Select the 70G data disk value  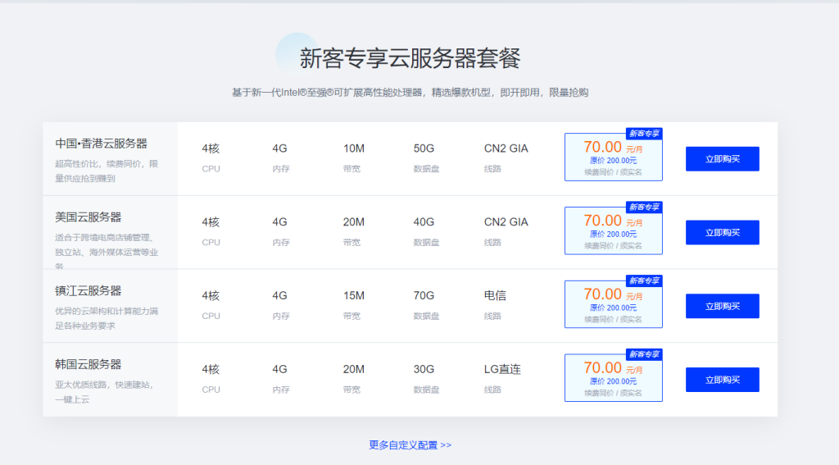point(424,295)
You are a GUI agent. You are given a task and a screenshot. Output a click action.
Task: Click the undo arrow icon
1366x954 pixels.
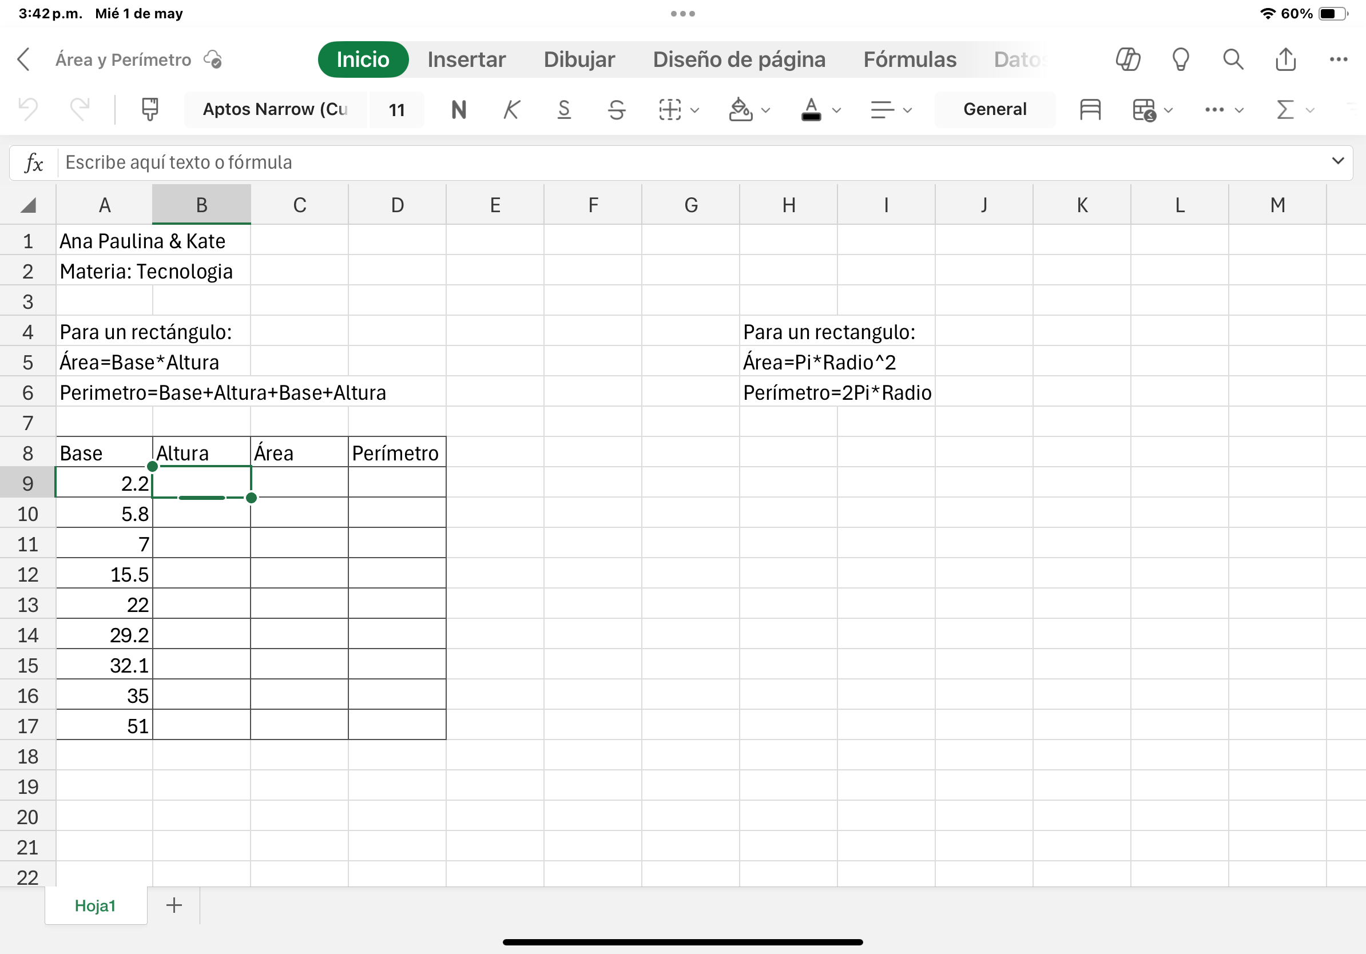pos(28,109)
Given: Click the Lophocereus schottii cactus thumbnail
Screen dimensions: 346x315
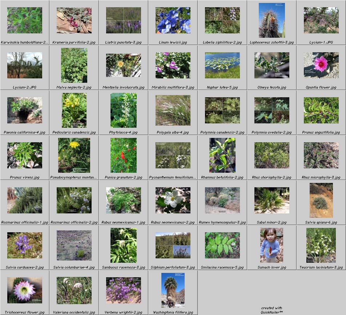Looking at the screenshot, I should click(x=271, y=20).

☆ ☆ ☆

TO DO ->
Copy the items word for word, from the line containing "Given: Click the" through the final line of the items, and leave out the pictures.

SOLUTION TO THE EXERCISE ->
Given: Click the Lophocereus schottii cactus thumbnail
Screen dimensions: 346x315
Looking at the screenshot, I should click(x=271, y=20).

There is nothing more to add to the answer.